> **Provided text**:
Saturday, December 31, 2016

 
 
 
AT THE END OF 2016
 
 
 
 
Today is the last day of the year. I say goodbye and good riddance to the year 2016. Surely, 2017 will be better.
 
As I look around at the world, the nation, and the church, I feel a sense of unease today. All is not well. I see lamentable division, hostility, and pain all about.
 
In the world, I grieve for the man-made death and destruction in too many places, most notably in Syria, one of the oldest civilized spaces on earth. Countless hundreds of thousands of helpless civilians have been brutally slaughtered as five million terrified people have fled in desperation from their homeland. Who of us can watch them on television without wanting to help? One of the great old cities of the Middle East, Aleppo, lies in utter ruin. None of this had to happen.
 
In the nation, I grieve for the deep social divisions that showed themselves in the recent, ugly political campaigns. A person woefully unqualified and unfit to the president won the office thanks to our anachronistic system of the Electoral College (although he lost big time in the popular vote). He did so by very skillfully bringing out the worst in human nature: fear, anger, hatred, resentment, jealousy, even violence. The result is that the nation is torn apart as it has not been in years. This is a dangerous moment in American history. This did not have to happen either.
 
In the church, I grieve for the ongoing divisions in the grand old diocese of South Carolina. Dissolving into four parts between 2004 and 2012, the two largest parts made legal warfare for the property. Millions have been spent on lawyers yet we are no closer to resolution than we were a year ago. Both federal and state courts are reluctant to tackle the obviously very difficult issues involved. The destruction of the old diocese was another thing that did not have to happen.
 
What next for the new year? In the world, no one can predict how the geo-political dynamics will change. Trump is enamored of Putin and seems poised to alter radically American foreign policy. No doubt the Middle East will continue to boil in murderous violence as fanatical religious fundamentalists abound.
 
Likewise, one cannot predict what will happen in the nation. We will have a president who has never held office, never served in the military, and is driven by childish egomania. The other political pole will be the Republican congressional leadership. Trump was a demagogue who had no consistent inner convictions. He had no clear agenda. The Republican leaders definitely have an agenda. We can expect rollbacks of all sorts of progressive initiatives and sweeping economic changes to transfer more wealth to already wealthy individuals and corporations. "Trickle down" is the age-old Republican agenda. Trump is unlikely to know how to resist this, even if he wanted. If his cabinet picks are any indication, we can expect massive reversals of progressive programs all over the place. This will be the Anti-New-Deal.
 
In the church, there will be more of the old waiting game. Everything is on hold until the SC Supreme Court issues its written decision(s). It is possible we could go through another year waiting. The court has been known to take well over two years on cases simpler than the church's. Even after we get a decision, we can expect appeals to the U.S. Supreme Court which, sooner or later, will have to resolve the fundamental issue at stake of the relationship between the Episcopal Church and her dioceses.

> **What to do**:
1 > In the year-end post, between which years did the diocese of South Carolina dissolve into four parts?
2 > Translate this sentence from the year-end post into Spanish: "The court has been known to take well over two years on cases simpler than the church's."
3 > Carry on the year-end post about 2016 from its final sentence, in the same voice.
The material after this point is unrelated to the year-end post above.

Records for locating displayed items
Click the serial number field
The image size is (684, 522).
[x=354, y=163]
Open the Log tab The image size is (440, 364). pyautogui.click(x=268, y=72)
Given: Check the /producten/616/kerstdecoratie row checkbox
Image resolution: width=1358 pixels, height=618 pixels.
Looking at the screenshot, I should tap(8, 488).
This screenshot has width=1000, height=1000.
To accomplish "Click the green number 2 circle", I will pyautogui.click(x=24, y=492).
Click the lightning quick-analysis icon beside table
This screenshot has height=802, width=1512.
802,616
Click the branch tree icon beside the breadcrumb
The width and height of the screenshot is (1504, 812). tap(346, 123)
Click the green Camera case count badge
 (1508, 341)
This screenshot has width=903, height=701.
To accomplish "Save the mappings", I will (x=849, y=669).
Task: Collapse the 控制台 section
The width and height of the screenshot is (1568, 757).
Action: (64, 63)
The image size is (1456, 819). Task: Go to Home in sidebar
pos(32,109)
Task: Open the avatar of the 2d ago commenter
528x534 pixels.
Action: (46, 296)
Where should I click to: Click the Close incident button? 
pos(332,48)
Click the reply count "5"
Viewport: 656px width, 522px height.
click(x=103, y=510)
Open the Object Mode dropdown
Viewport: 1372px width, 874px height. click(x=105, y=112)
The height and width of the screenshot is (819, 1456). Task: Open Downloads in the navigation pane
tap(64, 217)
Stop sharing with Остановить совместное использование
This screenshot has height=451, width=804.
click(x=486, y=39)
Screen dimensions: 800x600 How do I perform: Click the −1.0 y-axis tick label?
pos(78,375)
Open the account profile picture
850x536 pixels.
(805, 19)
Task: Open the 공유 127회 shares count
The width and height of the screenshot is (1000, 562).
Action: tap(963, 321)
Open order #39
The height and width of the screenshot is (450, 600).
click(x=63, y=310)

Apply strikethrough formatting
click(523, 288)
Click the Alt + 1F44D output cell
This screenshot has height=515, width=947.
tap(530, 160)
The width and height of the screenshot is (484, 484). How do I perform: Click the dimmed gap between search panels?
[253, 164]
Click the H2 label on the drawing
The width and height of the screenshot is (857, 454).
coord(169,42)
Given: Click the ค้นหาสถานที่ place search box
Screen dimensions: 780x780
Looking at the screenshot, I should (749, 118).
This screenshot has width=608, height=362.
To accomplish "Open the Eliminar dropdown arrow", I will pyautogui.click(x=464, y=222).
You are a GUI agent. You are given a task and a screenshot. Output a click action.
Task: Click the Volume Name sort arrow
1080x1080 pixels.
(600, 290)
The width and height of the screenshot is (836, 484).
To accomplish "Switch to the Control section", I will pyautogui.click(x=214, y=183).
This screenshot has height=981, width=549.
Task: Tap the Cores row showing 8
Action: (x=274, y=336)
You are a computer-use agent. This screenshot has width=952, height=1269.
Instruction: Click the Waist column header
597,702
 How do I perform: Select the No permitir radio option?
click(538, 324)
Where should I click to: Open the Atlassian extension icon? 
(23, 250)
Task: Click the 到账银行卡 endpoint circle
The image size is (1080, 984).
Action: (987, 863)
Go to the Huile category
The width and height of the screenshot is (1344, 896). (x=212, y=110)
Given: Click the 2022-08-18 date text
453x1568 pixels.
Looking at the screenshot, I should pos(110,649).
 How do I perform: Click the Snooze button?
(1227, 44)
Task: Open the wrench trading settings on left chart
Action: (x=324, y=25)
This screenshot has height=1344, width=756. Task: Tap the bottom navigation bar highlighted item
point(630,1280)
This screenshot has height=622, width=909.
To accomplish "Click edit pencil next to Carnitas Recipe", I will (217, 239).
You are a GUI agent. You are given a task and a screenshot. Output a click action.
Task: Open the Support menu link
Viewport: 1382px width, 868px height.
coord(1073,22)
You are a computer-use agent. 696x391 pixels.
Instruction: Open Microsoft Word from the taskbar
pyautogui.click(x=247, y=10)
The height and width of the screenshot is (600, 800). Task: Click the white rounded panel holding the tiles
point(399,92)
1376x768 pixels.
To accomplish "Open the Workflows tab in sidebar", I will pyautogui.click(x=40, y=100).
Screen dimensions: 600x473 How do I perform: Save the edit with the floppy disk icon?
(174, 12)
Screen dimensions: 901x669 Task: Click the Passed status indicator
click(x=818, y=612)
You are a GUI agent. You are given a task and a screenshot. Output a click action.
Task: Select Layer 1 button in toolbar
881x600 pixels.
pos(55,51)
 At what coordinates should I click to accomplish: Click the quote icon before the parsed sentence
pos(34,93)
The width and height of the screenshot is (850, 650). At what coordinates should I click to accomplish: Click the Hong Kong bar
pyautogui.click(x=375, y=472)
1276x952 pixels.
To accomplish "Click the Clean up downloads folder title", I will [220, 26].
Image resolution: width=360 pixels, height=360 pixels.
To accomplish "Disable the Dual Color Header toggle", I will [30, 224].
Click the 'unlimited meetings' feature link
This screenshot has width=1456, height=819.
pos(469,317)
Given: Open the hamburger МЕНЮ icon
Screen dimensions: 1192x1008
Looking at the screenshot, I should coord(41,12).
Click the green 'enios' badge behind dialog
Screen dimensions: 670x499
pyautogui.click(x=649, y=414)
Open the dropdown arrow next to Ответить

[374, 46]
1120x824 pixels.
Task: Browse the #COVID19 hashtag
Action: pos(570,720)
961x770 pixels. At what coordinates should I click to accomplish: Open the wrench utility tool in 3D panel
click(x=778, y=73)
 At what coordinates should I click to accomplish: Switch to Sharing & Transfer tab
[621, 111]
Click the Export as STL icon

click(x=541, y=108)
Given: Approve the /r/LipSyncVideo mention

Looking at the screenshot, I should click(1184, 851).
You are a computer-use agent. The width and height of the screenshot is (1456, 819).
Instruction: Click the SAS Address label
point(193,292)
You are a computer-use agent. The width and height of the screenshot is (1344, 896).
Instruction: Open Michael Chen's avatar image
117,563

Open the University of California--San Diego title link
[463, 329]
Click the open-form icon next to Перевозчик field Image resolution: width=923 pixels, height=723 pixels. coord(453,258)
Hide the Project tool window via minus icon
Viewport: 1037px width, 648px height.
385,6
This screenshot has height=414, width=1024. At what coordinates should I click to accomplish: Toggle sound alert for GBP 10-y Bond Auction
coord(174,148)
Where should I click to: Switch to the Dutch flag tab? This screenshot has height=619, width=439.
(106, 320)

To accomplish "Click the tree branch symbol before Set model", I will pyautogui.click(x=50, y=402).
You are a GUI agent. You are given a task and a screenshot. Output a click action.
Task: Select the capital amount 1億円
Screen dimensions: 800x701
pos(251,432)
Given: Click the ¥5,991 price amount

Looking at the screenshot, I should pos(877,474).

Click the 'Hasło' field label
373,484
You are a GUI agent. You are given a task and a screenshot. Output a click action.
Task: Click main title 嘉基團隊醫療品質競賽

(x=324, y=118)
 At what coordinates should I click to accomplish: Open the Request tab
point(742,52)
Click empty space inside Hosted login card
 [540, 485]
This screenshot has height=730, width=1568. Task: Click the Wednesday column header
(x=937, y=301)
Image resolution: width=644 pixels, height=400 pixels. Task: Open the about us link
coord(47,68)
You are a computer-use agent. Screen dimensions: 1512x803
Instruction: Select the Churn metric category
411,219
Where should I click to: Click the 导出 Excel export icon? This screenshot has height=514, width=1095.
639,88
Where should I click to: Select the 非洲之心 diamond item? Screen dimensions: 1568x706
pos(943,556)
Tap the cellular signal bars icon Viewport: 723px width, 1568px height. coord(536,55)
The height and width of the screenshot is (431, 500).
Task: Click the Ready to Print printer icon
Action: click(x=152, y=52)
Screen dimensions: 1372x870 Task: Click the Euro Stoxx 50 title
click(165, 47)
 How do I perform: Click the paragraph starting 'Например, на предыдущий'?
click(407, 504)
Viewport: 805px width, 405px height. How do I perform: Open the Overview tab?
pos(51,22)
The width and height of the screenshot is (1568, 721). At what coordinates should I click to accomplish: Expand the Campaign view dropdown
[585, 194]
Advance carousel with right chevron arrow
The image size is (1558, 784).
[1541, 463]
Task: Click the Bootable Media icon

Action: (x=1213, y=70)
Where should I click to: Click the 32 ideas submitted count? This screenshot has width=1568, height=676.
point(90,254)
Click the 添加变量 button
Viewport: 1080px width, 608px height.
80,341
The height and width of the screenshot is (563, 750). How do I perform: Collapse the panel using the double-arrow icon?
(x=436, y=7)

> **Answers to the problems**:
1 > Between 2004 and 2012.

2 > Se sabe que el tribunal ha tardado mucho más de dos años en casos más sencillos que el de la iglesia.

3 >
The majority faction of the old diocese, now the independent Diocese of South Carolina, is obviously not doing well. It has lost considerably in membership as it keeps wringing from its faithful money to pay lawyers in its ill-conceived scheme of schism. After four years of independence, it has become clear that this was a bad idea. Contrary to the Trinity Gang's assertions, the diocese is not the Episcopal Church in the Low Country and is not in the Anglican Communion. Moreover, it has no prospect of ever being in the Communion. Its "friends" in GAFCON and Global South abandoned the replacement stratagem they had concocted in 2009. That was the plan to have the new Anglican Church in North America replace the Episcopal Church as the legitimate Anglican province in America.  In 2016, GAFCON/Global South abandoned the idea of getting ACNA into the Anglican Communion. The ill-conceived scheme of the anti-homosexual "Anglican Realignment" is dying away in failure. Meanwhile the Diocese of South Carolina is left out in the cold.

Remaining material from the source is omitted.